__ABOUT THIS EXERCISE__: Instruction for the listing below: copy exactly, and only, the lines from the one holding "The height and width of the screenshot is (895, 850)." through its last line, omitting any picture.

Start of GIVEN RECORDS

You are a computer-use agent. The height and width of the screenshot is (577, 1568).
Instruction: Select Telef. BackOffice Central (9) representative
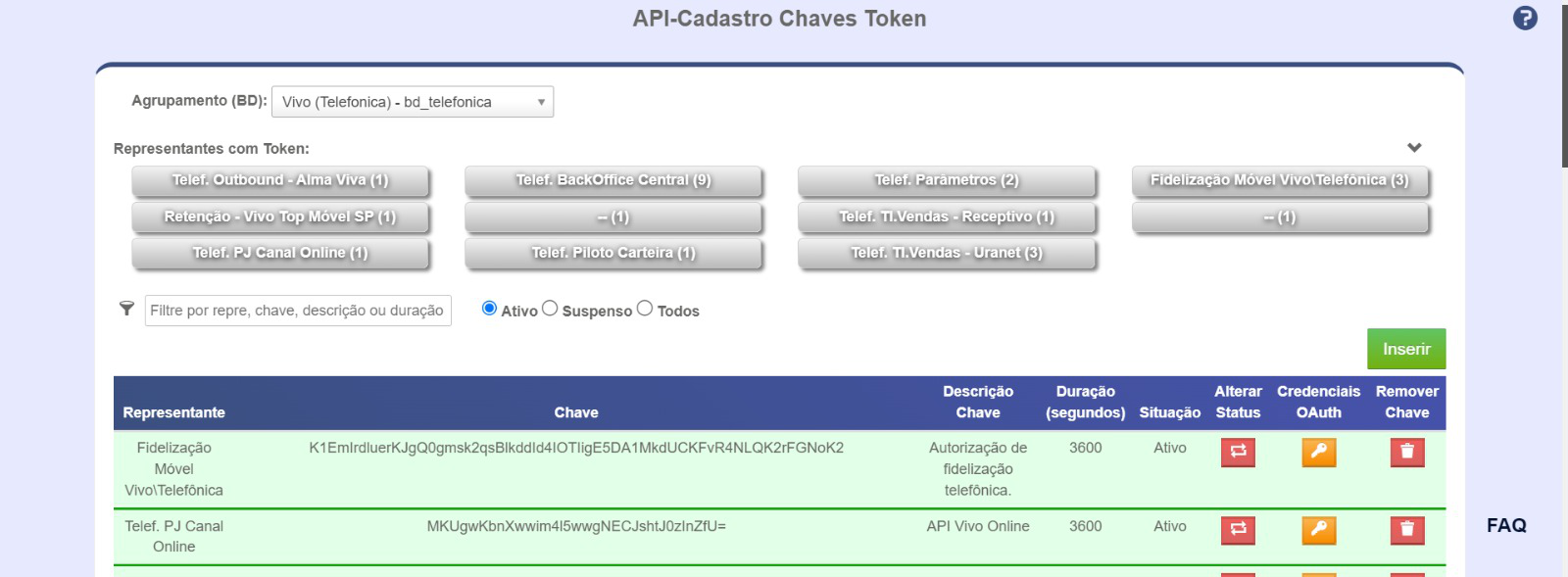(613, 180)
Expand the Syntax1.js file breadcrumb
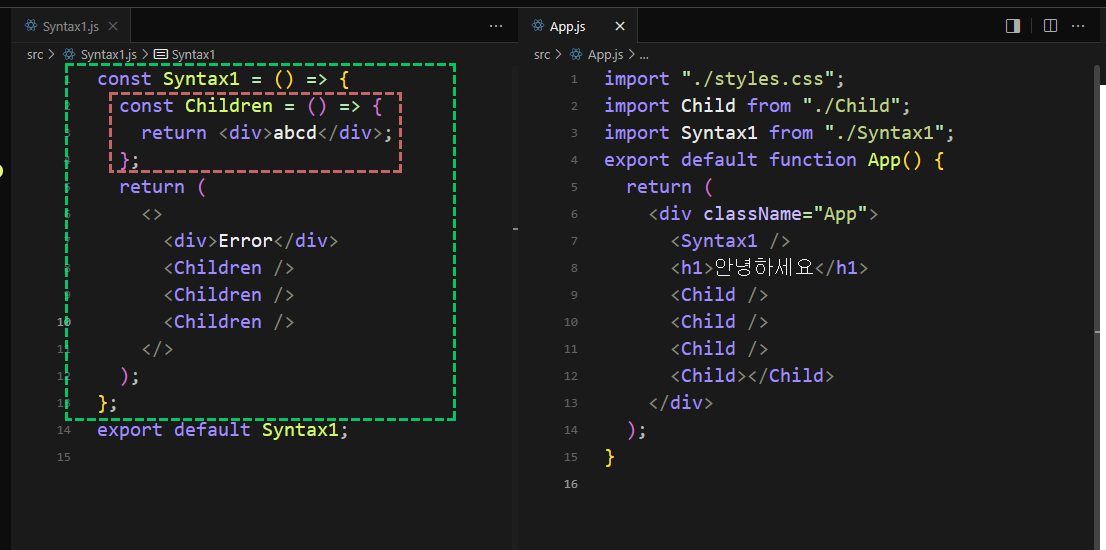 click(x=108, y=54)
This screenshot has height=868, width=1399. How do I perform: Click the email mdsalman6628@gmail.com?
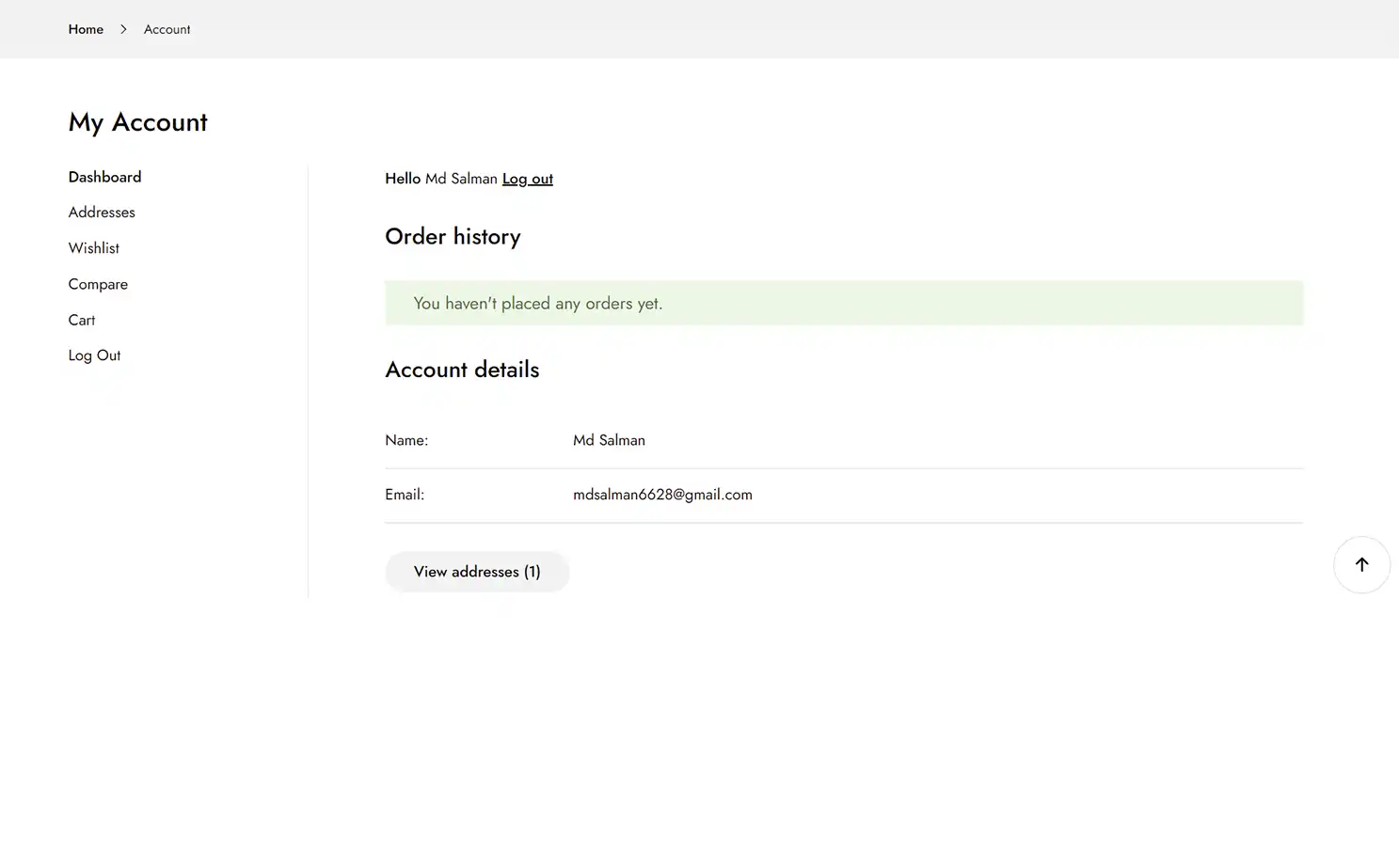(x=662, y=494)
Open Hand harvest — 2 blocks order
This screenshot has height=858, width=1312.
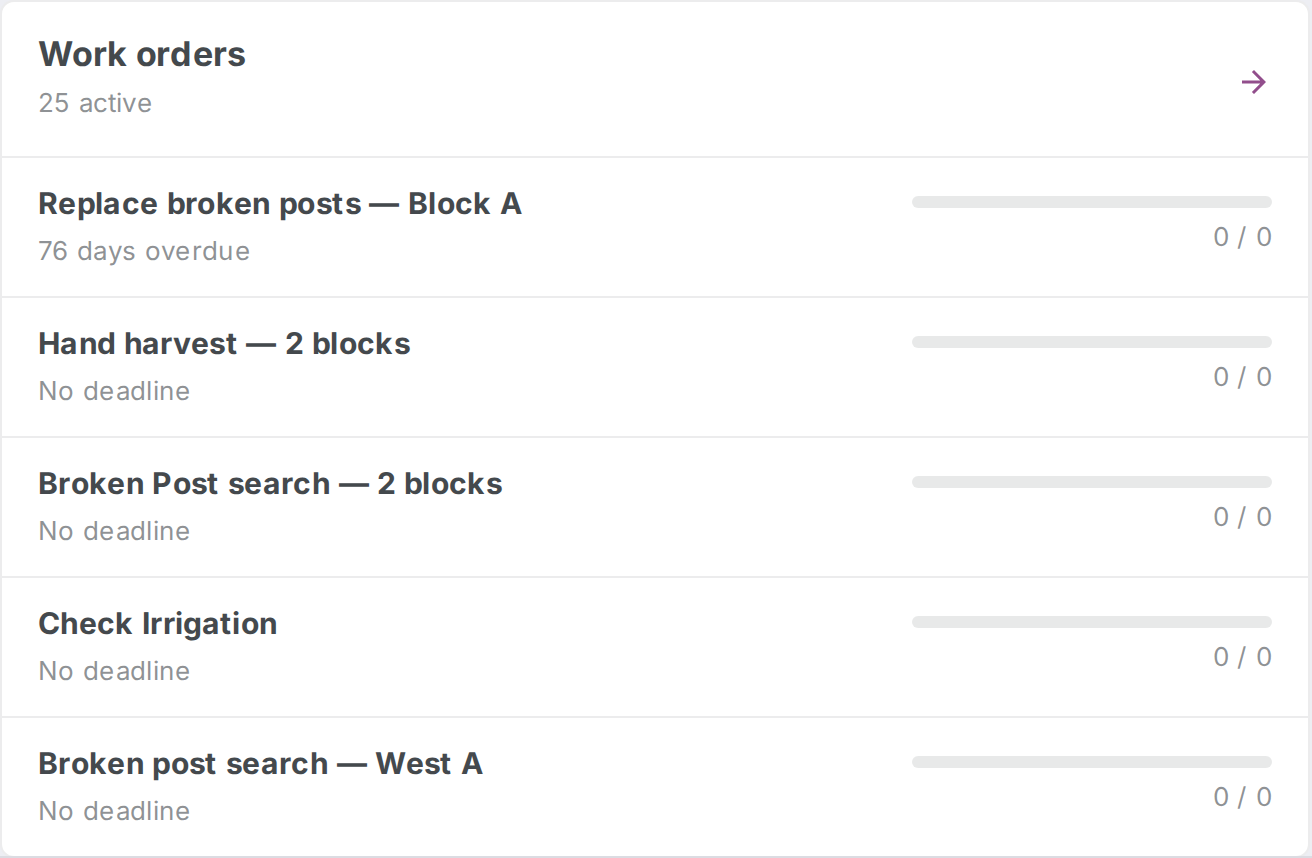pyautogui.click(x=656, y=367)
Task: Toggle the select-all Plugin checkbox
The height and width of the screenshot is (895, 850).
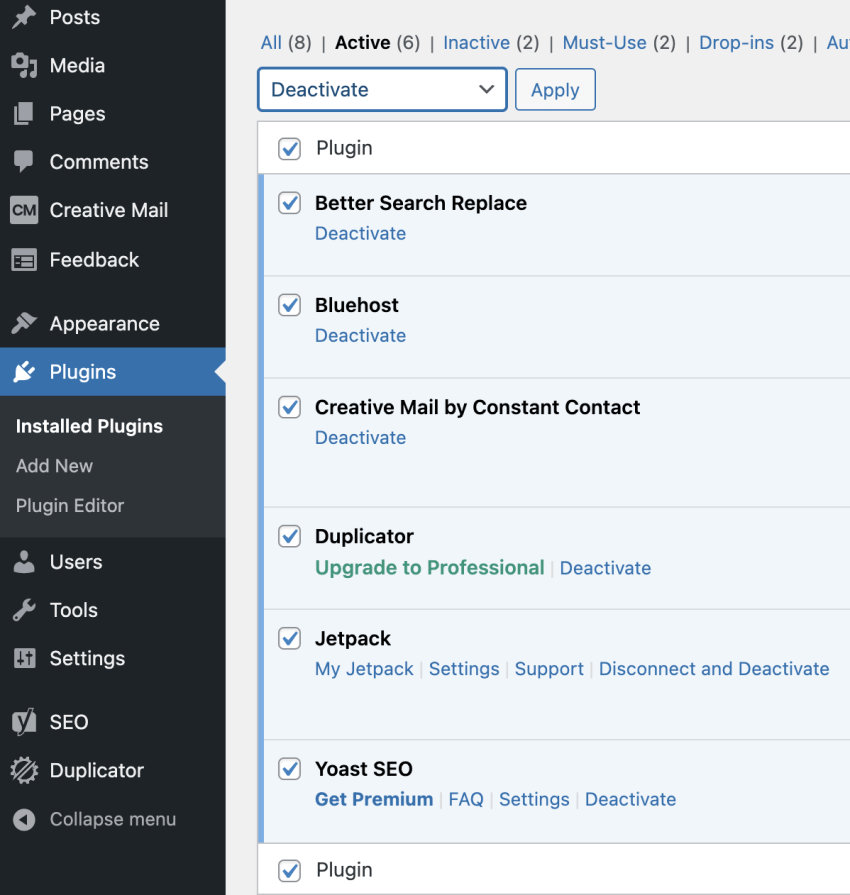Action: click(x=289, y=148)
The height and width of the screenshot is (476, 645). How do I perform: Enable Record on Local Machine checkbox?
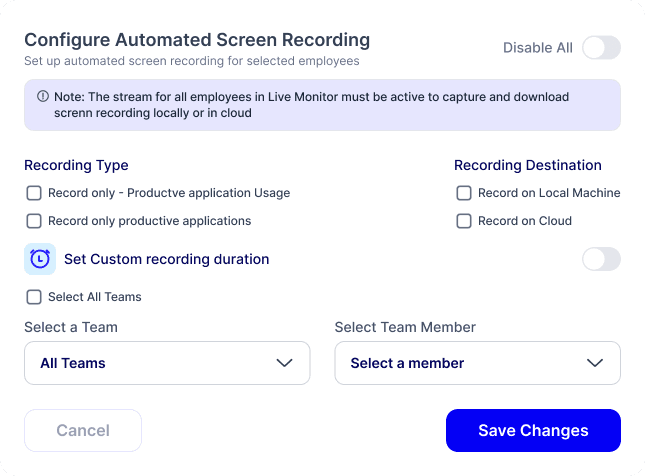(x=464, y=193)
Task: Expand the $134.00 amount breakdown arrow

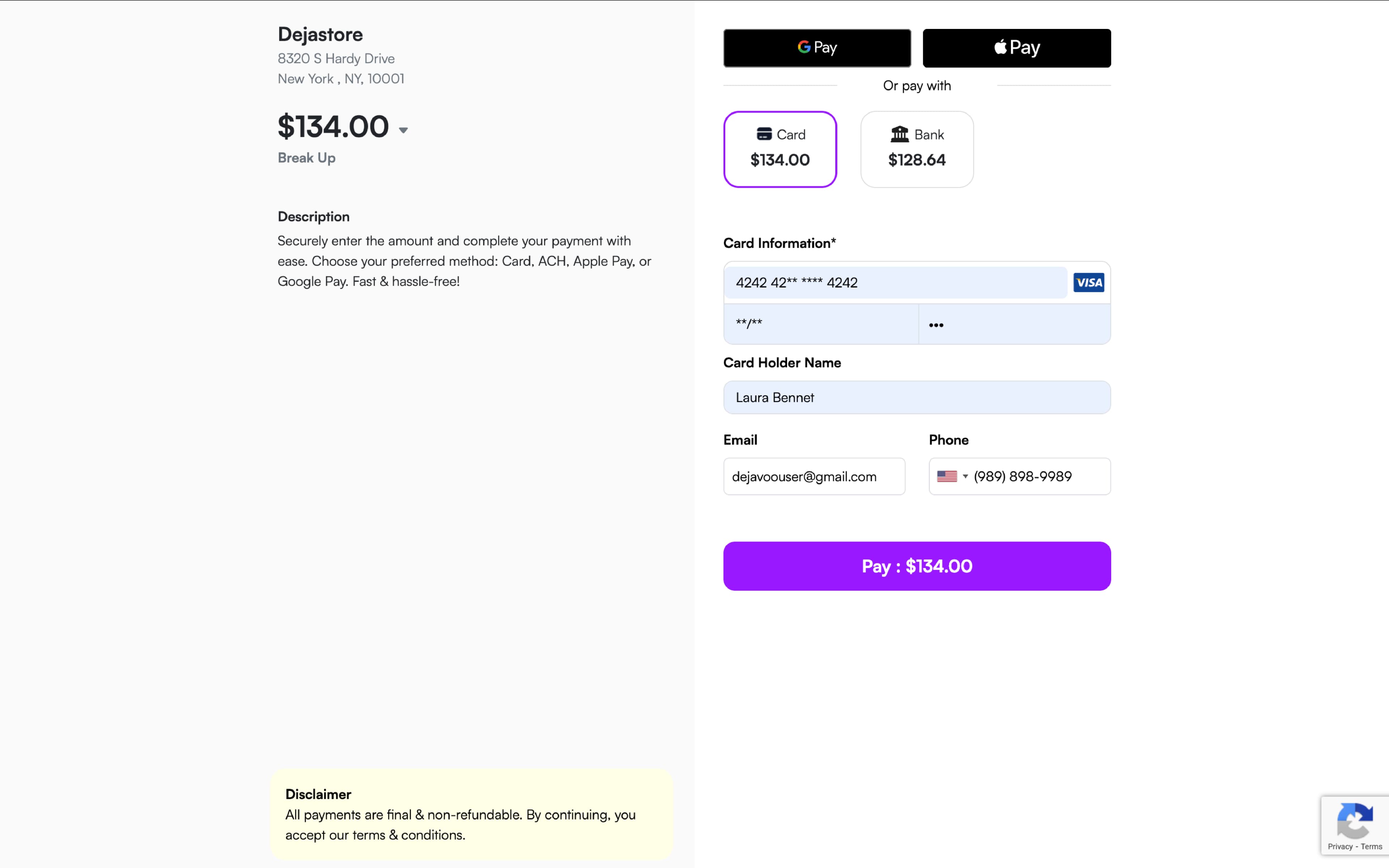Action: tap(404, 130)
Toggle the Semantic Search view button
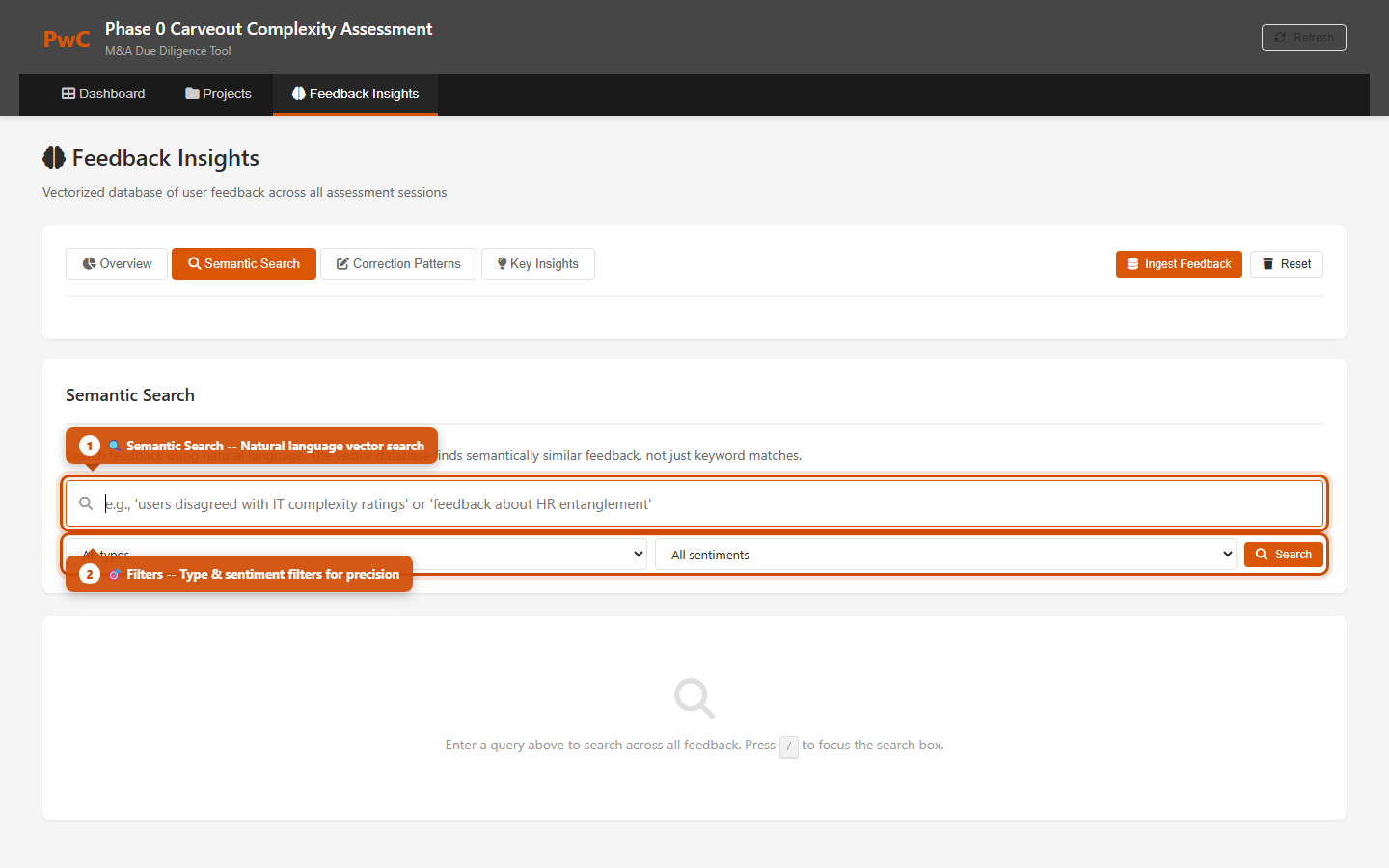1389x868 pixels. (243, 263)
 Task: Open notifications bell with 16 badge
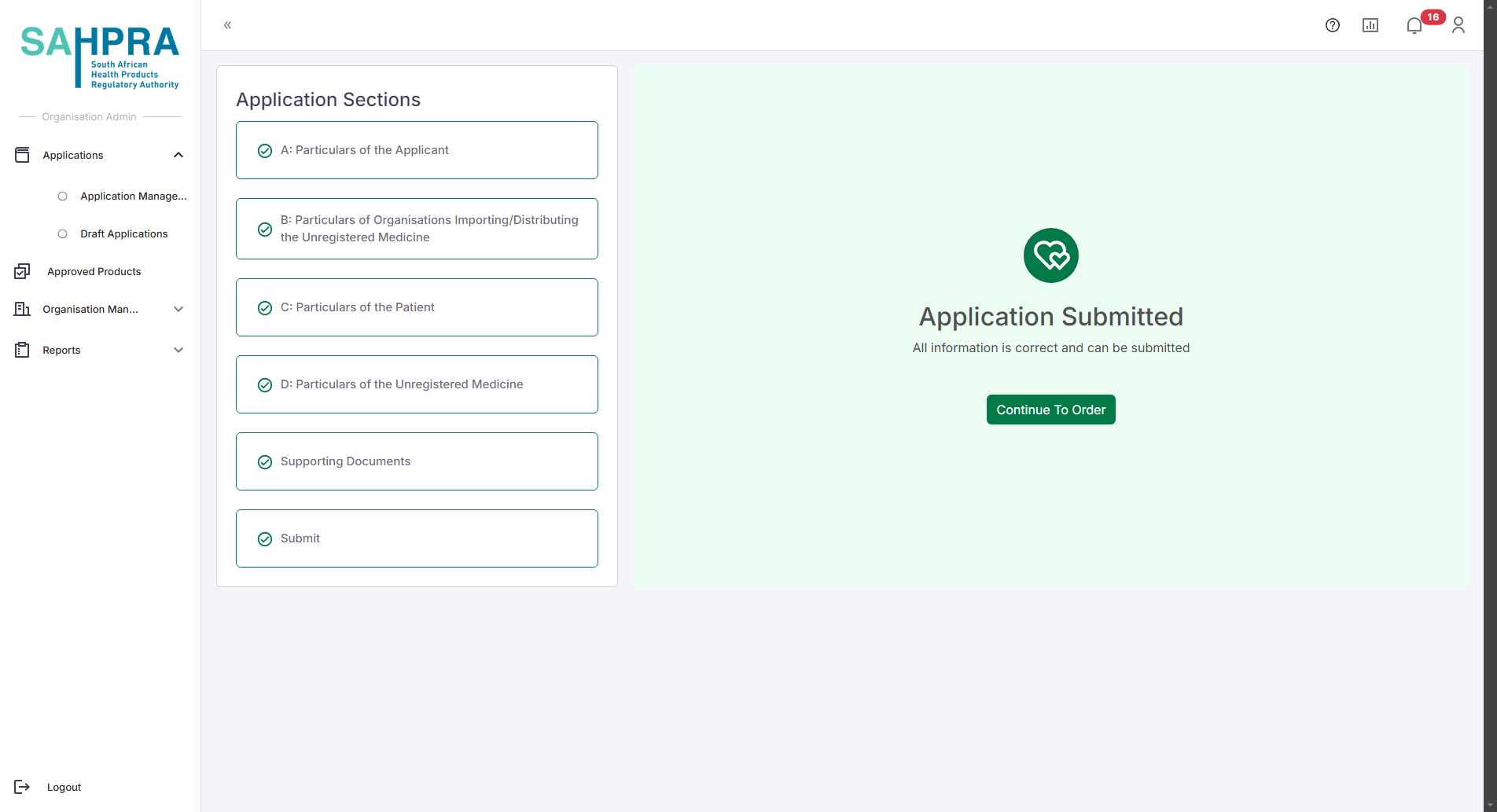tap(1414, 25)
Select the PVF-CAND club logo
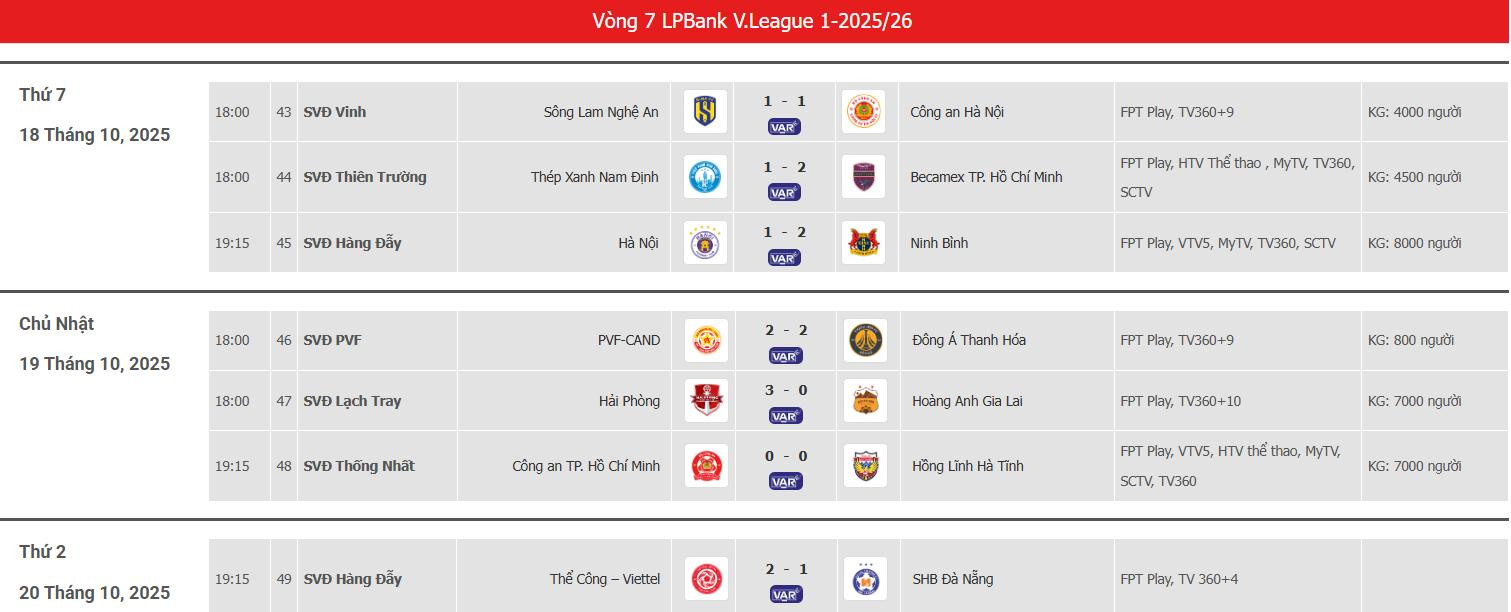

End of GIVEN RECORDS

__RESULT__:
The height and width of the screenshot is (895, 850).
Action: click(x=289, y=148)
The height and width of the screenshot is (476, 645). How do I perform: Enable Record on Local Machine checkbox?
(x=464, y=193)
Task: Expand the $134.00 amount breakdown arrow

Action: tap(404, 130)
Toggle the Semantic Search view button
1389x868 pixels. (243, 263)
 Task: Open notifications bell with 16 badge
tap(1414, 25)
Select the PVF-CAND club logo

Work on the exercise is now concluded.